MATTHEWS: The media needs to stop changing the definitions for terms they don’t like

A security guard stands outside the Nordstrom store at The Grove retail and entertainment complex in Los Angeles, Tuesday, Nov. 23, 2021. Los Angeles police say a group of thieves smashed windows at the department store at the luxury mall late Monday, the latest incident in a trend of smash-and-grab crimes is part of a national trend. (AP Photo/Eugene Garcia)

California has been hit hard over the last couple of weeks by a rash of flash-mob crimes where scores of people will pull up in front of a department store; block off the street; run in and grab what they can; and then run out the door, disappearing well before the police arrive.

Some have dubbed the incidents “smash and grabs” while others have referred to them as “organized robberies” or “flash-mob lootings.”

But as it turns out, for some in the media, referring to such things as “looting” is not only the wrong terminology to use, but is also offensive.

After several incidents hit the Bay Area, ABC7 news outlet reported that “policing and journalism experts” cautioned against using the term “looting” to describe what happened.

For starters, the report said, technically what took place at Nordstrom’s locations, a Louis Vuitton store, and The Burberry at a local mall was not considered “looting” under California law.

“The penal code defines looting as ‘theft or burglary…during a state of emergency’, ‘local emergency’, or ‘evacuation order’ resulting from an earthquake, fire, flood, riot or other natural or manmade disaster,’” the station reported.

Beyond that, there was allegedly a stigma attached to the word “looting,” which for one expert seemed the biggest reason of all not to use it.

“Looting is a term that we typically use when people of color or urban dwellers are doing something. We tend not to use that term for other people when they do the exact same thing,” Lorenzo Boyd, a retired police officer and University of New Haven professor of criminal justice and community policing, told race and social-justice reporter Julian Glover.

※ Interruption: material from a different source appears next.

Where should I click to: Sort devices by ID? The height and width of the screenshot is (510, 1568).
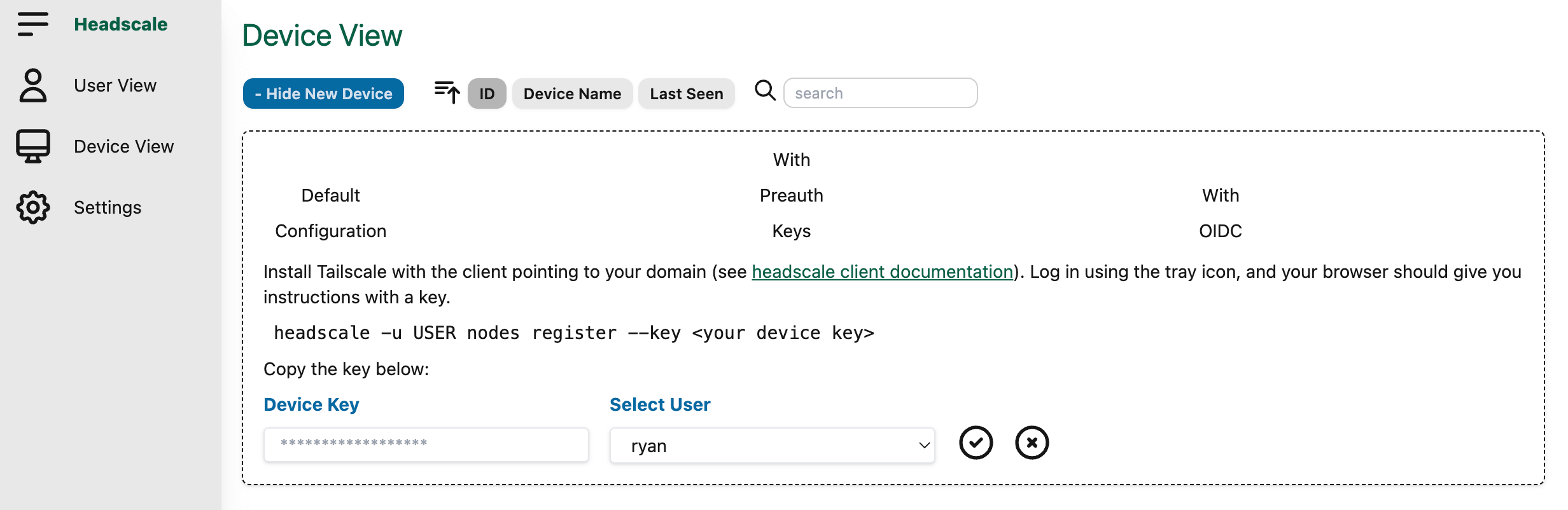(x=487, y=93)
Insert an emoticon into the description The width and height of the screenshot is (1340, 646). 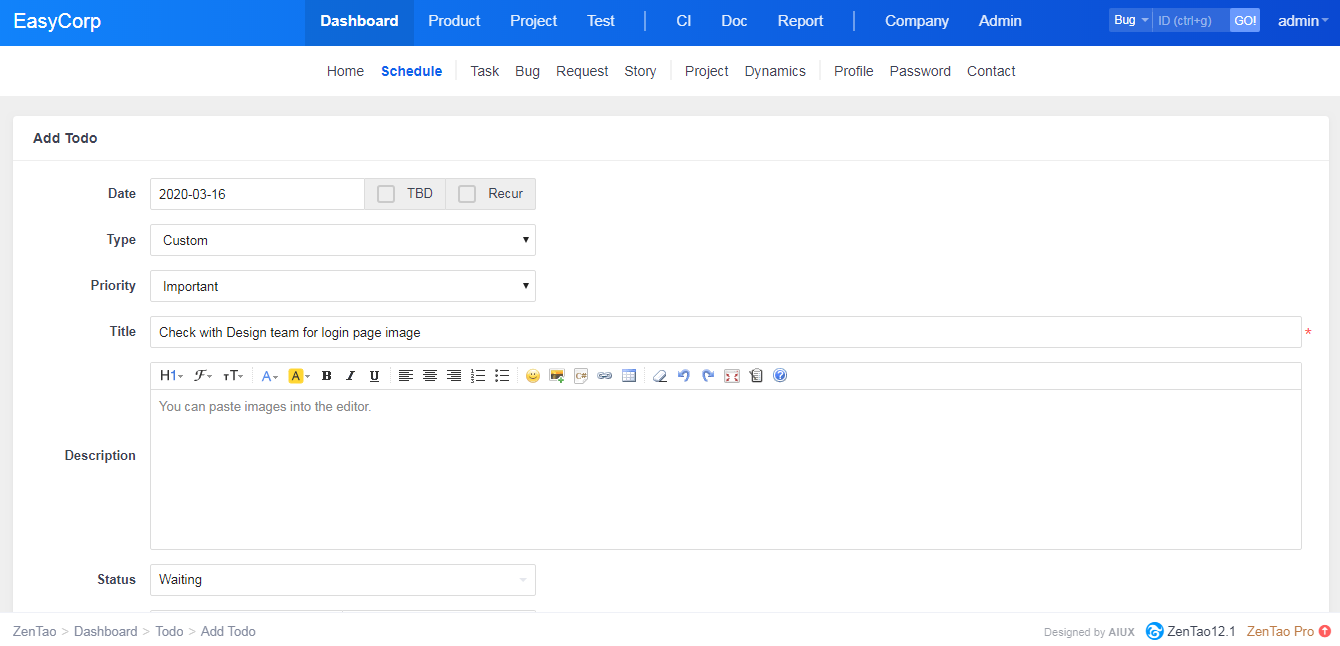[x=533, y=376]
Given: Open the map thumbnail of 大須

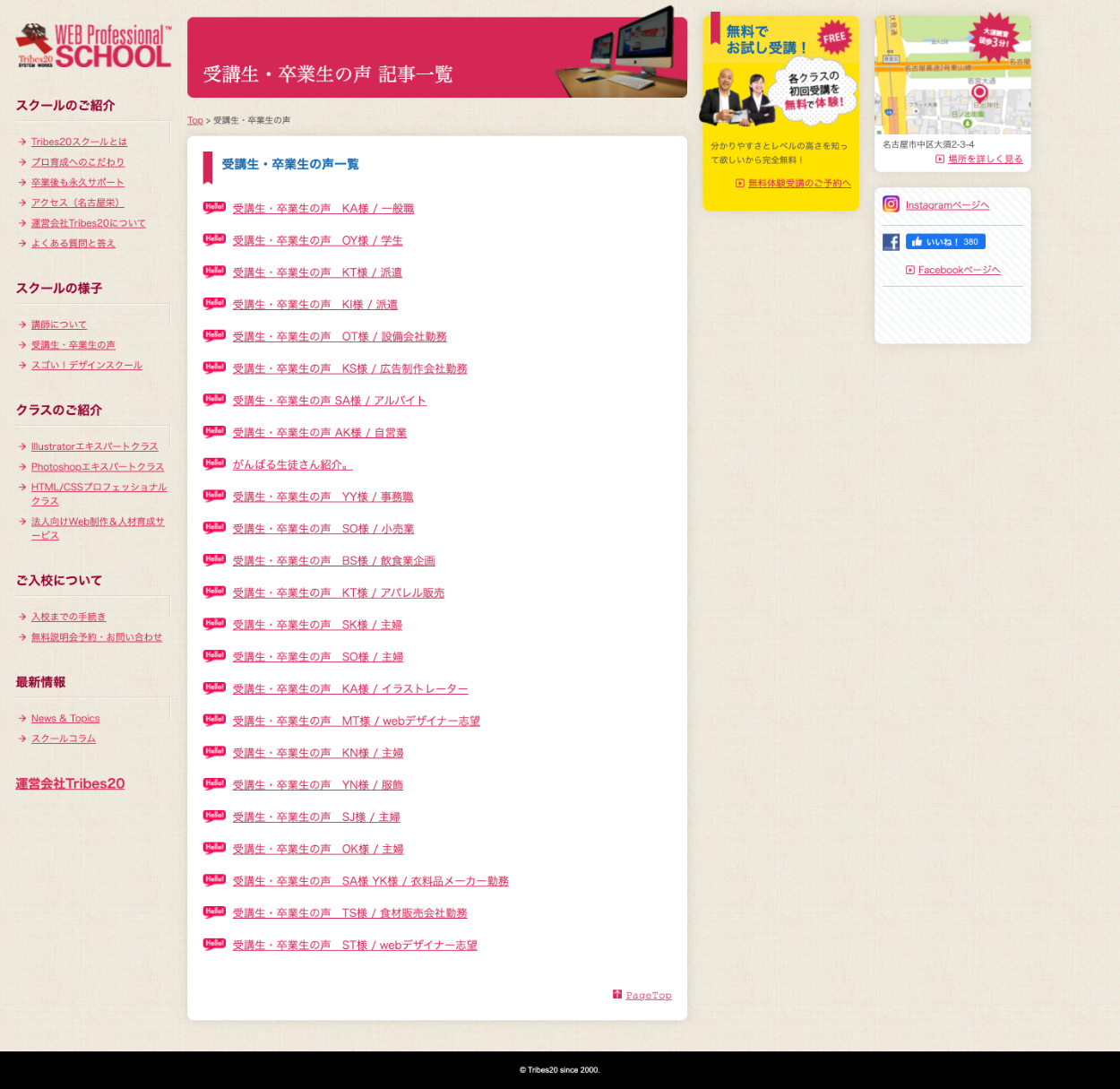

Literally in the very next sentence, ABC7 acknowledged that they “don’t know the identities or races of the majority of the thieves involved in this crime wave.” Further, they also pointed out that while no states of emergency had been declared in the area, “the crimes did follow the contentious verdict in the Kyle Rittenhouse trial Friday.”

I’ve covered the media for over two decades, and I know for a fact that I’ve seen reports where whites were referred to as “looters,” as we saw after Hurricane Katrina hit Louisiana and after hurricanes and the like have hit North Carolina. Maybe once upon a time “looting” was used exclusively for one race, but that has not been the case for several decades.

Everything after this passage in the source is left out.